- Citizenship: Cape Town
- Education: University of Cape Town Columbia University
- Occupations: academic writer, literary biographies
- Notable work: The Hyacinth Girl: T.S. Eliot’s Hidden Muse (2022

= Lyndall Gordon =

South African writer

Lyndall Gordon (born 4 November 1941) is a British-based biographical and former academic writer, known for her literary biographies. She is a senior research fellow at St Hilda's College, Oxford.

==Life==
Born in Cape Town, South Africa, she did her undergraduate studies at the University of Cape Town and her doctorate at Columbia University in New York City. She is married to pathologist Siamon Gordon; they have two daughters.

Gordon is the author of Eliot's Early Years (1977), which won the British Academy's Rose Mary Crawshay Prize; Virginia Woolf: A Writer's Life (1984), which won the James Tait Black Memorial Prize; Charlotte Brontë: A Passionate Life (1994), winner of the Cheltenham Prize for Literature; and Vindication: A Life of Mary Wollstonecraft, shortlisted for the BBC Four Samuel Johnson Prize.

More recent publications include Lives Like Loaded Guns: Emily Dickinson and her Family's Feuds (2010), which has challenged established assumptions about the poet's life; Shared Lives: Growing Up in 50s Cape Town (D. Philip Publishers, 1992); Divided Lives: Dreams of a Mother and a Daughter (London: Virago, 2014); and Outsiders: Five Women Writers Who Changed the World (London: Virago, 2017).

Lives Like Loaded Guns was short-listed for the Duff Cooper Prize and Italy’s Comisso Prize.Divided Lives was long-listed for the Alan Paton prize and the Warwick prize for writing.Outsiders was a finalist for the Prose Award by the American Association of Publishers.

Lyndall's most recent work is The Hyacinth Girl: T.S. Eliot’s Hidden Muse (2022), which was longlisted for the 2023 PEN/Jacqueline Bograd Weld Award for Biography.

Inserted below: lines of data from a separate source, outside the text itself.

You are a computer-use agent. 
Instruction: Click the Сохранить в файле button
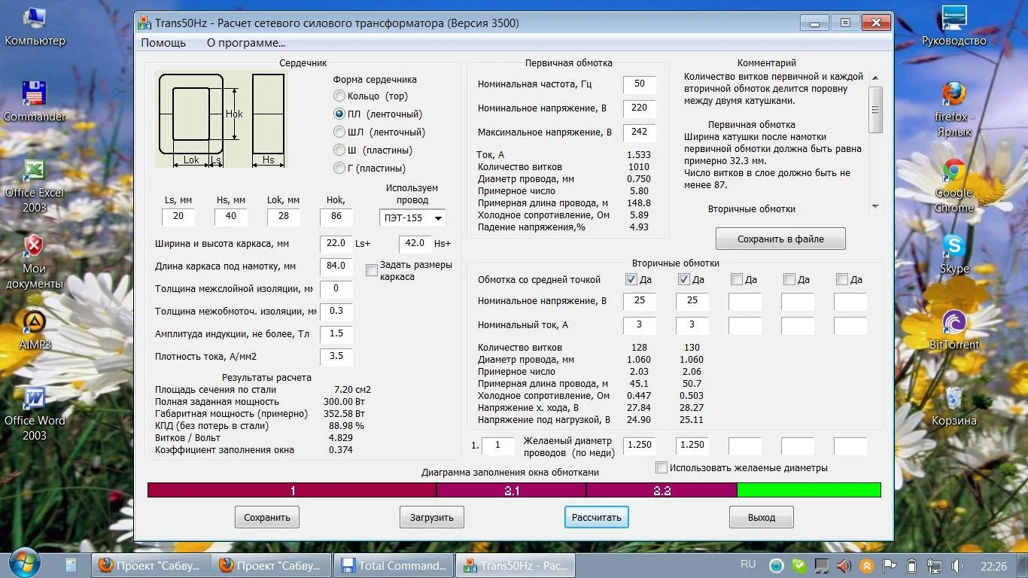click(x=780, y=239)
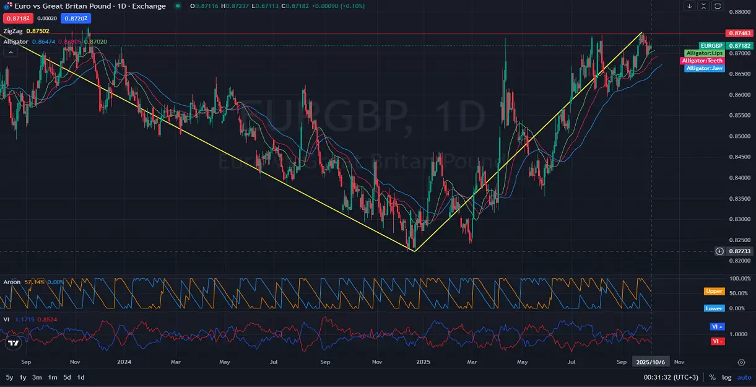This screenshot has width=756, height=387.
Task: Click the 2025/10/6 date marker on the axis
Action: 651,362
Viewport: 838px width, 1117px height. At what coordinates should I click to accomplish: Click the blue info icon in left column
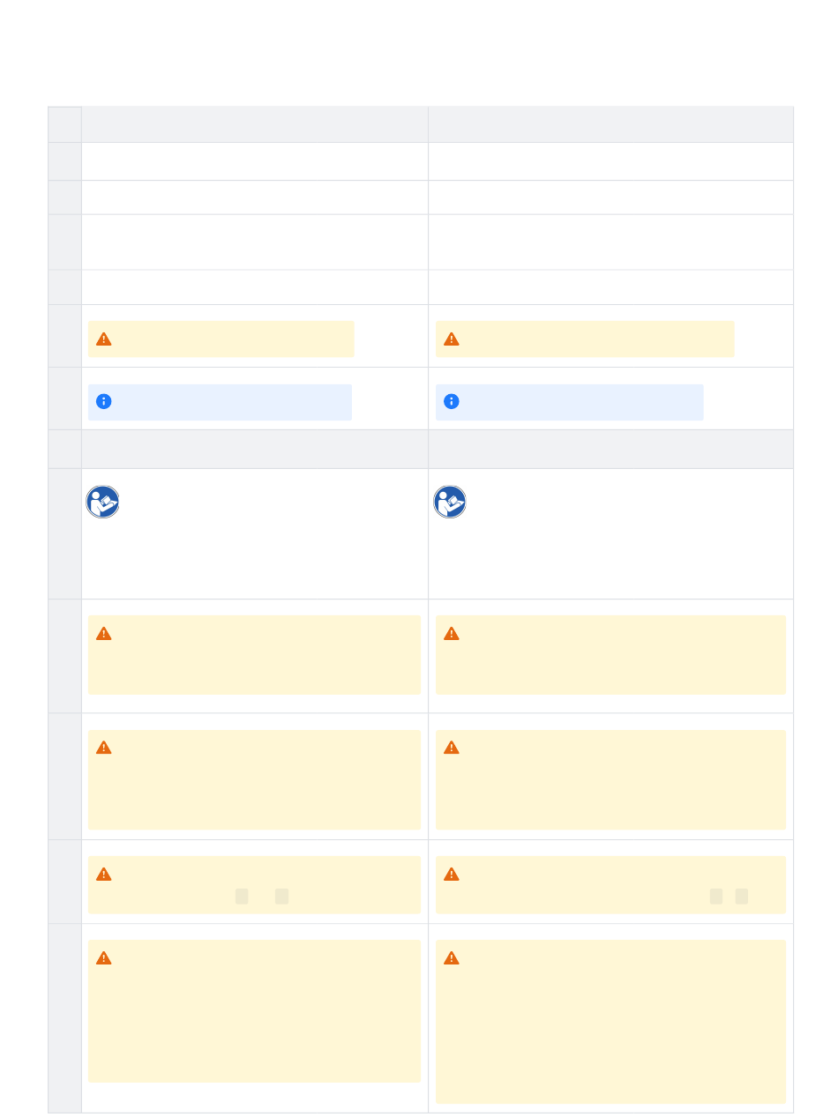(104, 401)
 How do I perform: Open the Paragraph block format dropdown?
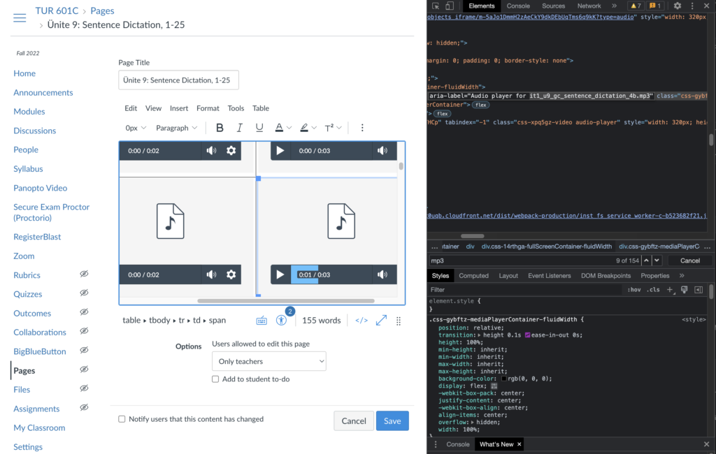tap(176, 128)
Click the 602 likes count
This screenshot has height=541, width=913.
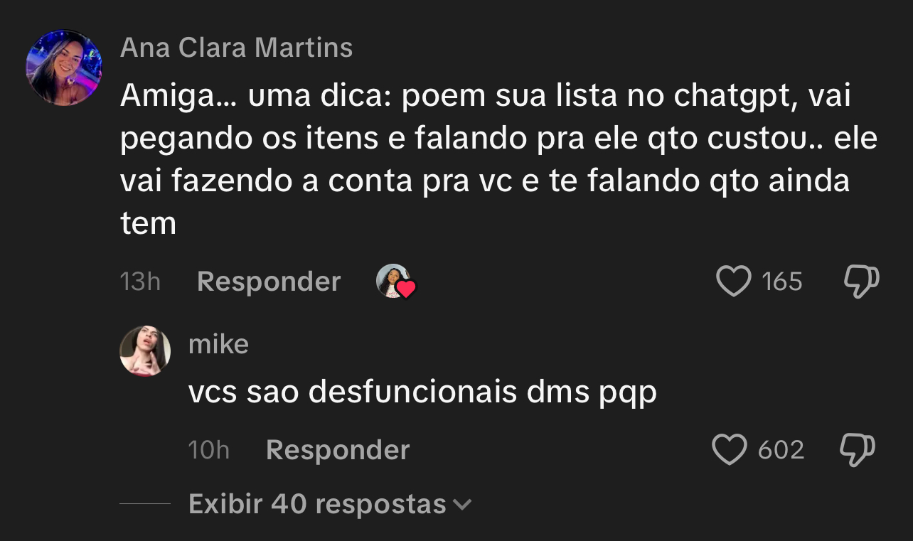781,450
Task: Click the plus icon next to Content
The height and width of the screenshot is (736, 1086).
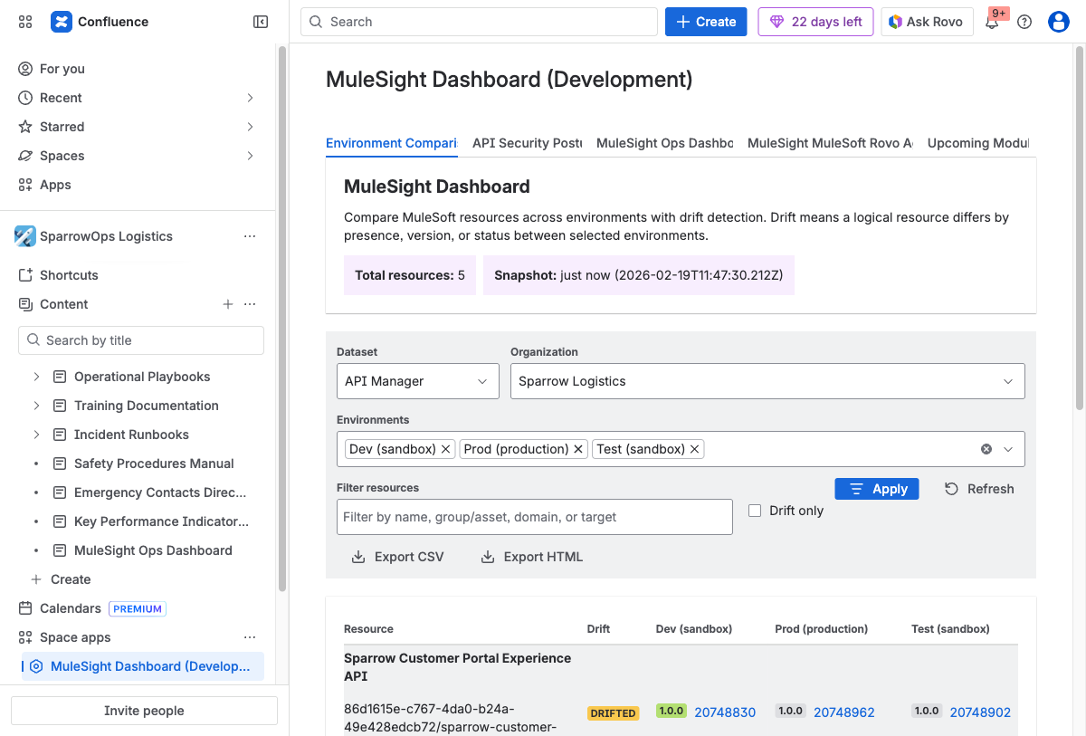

Gordon was elected a Fellow of the Royal Society of Literature in 2002.

==Works==
- Eliot's Early Years. Oxford University Press, 1977. ISBN 978-0-19-812078-0
- "Virginia Woolf: A Writer's Life" (1984); W. W. Norton & Company, 2001, ISBN 978-0-393-32205-7
- Eliot's New Life. Oxford University Press, 1988
- Shared Lives. Norton, 1992. ISBN 978-0-393-03164-5
- Charlotte Brontë: A Passionate Life Chatto & Windus, 1994. ISBN 978-0-7011-6137-8; Little, Brown Book Group, 2009. ISBN 978-0-7481-1453-5
- A Private Life of Henry James: Two Women and His Art. Chatto & Windus, 1998. ISBN 978-0701161668. Also titled Henry James: His Women and His Art. Virago, 2012, ISBN 978-1-84408-892-8
- "T.S. Eliot: An Imperfect Life" (1999)
- "Vindication: A Life of Mary Wollstonecraft" (2005) 2006. ISBN 978-0-06-095774-2
- "Lives Like Loaded Guns: Emily Dickinson and Her Family's Feuds" (2010)
- Divided Lives: Dreams of a Mother and a Daughter. London: Virago, 2014.
- Outsiders: Five Women Writers Who Changed the World. London: Virago, 2017.
- "Dreams of a Mother and Daughter," in Dale Salwak, ed. Writers and Their Mothers. Palgrave Macmillan, 2018. ISBN 978-3-319-68347-8
- The Hyacinth Girl: T.S. Eliot’s Hidden Muse. London: 2022.